Anissa R. Lewis

bio
Anissa R. Lewis
After receiving her MFA from Yale University School of Art in Painting and Printmaking, Anissa R. Lewis moved to Philadelphia, PA where her deep belief in community, identity, agency, justice and voice led her to many projects and collaborations. Some of these include: an arts-based women empowerment classes for a Philadelphia County prison drug and alcohol abuse unit; a rites of passage program for black and brown teenage girls; and, student-driven mural projects aimed to address civic engagement, neighborhood relationships and identity.
Lewis returned to her hometown neighborhood, Covington, KY to focus her work on the power of place, storytelling and community through murals, prints, community-informed projects and collaborations/workshops/talks and video.

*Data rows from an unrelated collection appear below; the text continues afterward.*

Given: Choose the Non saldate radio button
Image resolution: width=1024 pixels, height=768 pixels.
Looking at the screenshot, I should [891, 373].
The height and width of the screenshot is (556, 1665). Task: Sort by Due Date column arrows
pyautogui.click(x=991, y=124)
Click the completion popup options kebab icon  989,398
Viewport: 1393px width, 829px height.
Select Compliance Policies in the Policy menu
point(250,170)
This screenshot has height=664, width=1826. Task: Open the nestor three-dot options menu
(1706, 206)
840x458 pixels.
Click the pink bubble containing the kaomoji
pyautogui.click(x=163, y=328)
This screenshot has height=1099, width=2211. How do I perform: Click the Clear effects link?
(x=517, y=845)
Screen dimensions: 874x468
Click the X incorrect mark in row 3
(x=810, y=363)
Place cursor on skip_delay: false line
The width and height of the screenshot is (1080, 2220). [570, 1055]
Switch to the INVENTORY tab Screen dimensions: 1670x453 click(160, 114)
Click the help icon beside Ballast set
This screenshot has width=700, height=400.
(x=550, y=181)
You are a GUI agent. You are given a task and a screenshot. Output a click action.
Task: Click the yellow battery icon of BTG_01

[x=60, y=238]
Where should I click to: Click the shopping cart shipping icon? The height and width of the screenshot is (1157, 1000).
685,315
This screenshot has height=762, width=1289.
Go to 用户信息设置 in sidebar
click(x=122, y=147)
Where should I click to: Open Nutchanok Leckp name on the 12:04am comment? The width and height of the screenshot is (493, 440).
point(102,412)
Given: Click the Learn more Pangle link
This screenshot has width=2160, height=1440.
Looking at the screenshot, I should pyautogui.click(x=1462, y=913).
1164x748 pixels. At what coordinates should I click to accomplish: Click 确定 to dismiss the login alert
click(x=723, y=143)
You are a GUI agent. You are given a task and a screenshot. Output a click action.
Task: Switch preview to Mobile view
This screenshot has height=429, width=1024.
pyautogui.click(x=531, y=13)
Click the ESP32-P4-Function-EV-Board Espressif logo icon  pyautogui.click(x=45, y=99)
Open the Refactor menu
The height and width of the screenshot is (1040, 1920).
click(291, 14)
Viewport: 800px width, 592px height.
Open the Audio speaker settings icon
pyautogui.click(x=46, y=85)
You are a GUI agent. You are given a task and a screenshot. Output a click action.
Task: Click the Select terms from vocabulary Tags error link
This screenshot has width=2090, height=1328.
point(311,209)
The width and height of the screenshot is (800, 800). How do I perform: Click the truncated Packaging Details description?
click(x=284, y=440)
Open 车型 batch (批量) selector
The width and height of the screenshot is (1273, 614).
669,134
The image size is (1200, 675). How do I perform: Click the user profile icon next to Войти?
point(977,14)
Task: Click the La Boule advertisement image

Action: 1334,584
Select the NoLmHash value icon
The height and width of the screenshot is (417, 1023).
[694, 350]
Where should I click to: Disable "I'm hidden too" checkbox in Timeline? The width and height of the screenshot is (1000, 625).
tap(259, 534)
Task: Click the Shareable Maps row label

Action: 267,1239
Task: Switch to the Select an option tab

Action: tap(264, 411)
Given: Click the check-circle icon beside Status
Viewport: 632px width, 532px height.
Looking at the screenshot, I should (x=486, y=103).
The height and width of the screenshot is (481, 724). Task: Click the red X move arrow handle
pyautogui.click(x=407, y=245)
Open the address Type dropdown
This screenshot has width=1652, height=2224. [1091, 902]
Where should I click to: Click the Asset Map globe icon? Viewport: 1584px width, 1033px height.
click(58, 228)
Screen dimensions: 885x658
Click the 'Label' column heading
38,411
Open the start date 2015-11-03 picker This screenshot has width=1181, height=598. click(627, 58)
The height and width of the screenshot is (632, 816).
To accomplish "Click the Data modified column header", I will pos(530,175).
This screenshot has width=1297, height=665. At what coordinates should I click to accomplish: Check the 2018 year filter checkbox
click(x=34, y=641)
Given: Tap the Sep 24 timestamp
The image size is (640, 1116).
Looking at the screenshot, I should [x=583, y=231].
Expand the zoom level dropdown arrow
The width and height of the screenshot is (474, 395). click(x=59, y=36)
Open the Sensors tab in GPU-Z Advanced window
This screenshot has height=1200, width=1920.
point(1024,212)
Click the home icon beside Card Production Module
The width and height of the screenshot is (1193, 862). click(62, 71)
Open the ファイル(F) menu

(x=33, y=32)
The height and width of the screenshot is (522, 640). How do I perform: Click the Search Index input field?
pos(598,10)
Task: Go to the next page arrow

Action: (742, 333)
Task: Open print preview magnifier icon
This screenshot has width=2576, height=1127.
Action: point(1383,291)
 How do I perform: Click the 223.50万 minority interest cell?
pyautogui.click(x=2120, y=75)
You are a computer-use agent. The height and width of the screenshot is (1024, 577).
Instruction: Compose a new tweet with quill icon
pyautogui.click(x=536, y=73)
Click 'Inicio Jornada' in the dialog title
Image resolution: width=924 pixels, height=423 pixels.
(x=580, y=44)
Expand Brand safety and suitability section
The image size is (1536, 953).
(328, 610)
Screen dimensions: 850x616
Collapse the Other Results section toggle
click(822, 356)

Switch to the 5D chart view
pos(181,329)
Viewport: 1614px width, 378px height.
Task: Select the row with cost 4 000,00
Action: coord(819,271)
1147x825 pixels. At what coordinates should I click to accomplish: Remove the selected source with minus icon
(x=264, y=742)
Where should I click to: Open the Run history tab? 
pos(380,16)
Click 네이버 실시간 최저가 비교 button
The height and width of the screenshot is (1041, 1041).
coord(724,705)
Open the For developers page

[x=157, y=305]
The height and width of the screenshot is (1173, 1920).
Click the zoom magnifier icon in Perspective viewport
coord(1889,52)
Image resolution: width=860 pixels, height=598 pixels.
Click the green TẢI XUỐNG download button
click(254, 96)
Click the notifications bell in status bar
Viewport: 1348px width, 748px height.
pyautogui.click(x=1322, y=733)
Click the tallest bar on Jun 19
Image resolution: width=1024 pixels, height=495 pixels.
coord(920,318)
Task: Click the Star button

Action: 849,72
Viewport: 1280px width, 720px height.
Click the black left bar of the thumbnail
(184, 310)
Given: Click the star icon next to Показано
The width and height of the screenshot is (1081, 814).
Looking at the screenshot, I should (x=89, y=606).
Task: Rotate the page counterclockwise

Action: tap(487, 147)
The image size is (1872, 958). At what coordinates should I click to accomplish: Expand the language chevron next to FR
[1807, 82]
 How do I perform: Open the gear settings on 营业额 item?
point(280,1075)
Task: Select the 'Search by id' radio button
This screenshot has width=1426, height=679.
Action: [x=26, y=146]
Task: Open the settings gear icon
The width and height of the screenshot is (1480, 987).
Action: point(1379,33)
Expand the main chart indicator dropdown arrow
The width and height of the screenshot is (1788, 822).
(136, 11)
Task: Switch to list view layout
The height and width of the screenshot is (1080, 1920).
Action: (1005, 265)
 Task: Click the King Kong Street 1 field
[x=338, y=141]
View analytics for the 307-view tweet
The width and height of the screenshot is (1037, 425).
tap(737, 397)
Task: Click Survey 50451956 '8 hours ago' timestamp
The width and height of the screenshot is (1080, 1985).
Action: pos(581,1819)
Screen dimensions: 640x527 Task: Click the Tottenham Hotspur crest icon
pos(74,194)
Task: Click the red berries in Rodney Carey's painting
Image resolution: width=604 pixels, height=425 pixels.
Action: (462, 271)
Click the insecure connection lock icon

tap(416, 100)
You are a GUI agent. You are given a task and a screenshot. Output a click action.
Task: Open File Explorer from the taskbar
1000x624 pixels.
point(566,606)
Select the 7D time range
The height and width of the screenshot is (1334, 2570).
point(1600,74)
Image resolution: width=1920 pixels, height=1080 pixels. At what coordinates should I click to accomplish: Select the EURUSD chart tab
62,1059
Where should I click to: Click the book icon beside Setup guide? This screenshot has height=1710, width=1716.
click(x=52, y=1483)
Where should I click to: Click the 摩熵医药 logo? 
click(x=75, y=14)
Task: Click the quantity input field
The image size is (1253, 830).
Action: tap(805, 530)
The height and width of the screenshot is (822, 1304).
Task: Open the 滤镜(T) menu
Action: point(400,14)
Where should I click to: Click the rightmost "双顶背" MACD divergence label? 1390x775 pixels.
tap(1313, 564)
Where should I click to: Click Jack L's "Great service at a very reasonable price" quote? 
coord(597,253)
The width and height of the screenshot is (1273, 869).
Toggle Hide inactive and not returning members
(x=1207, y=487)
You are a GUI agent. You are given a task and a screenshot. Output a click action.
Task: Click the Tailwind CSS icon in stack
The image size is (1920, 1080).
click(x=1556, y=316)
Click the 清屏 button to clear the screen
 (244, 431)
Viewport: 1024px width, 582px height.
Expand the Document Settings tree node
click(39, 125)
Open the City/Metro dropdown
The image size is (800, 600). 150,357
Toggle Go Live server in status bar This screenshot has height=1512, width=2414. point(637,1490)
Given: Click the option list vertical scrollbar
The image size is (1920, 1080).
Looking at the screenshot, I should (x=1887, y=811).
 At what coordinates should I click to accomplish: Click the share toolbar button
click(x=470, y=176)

She has taught classes in social practice and print at the University of Cincinnati College of Design, Art, Architecture and Planning and the Art Academy of Cincinnati. She has appeared on the podcast, “I LIKE YOUR WORK,” Upcoming Spring 2027, her work will appear in belonging to place: The Creative Community and Artistic Legacy of bell hooks, written by authors Dr. Gale Greenlee and Shauna Caldwell, and printed by University Press of Kentucky. Lewis’ work has shown nationally at the Hampton University Museum, the Contemporary Arts Center, in Cincinnati, OH, the Kemper Museum of Contemporary Art, the Kansas African American Museum and MOCA-Connecticut. Her work is in the Sara Vance Waddell Collection.
She lives in her childhood home, in Covington, KY, with her partner and son who wants a pet turtle.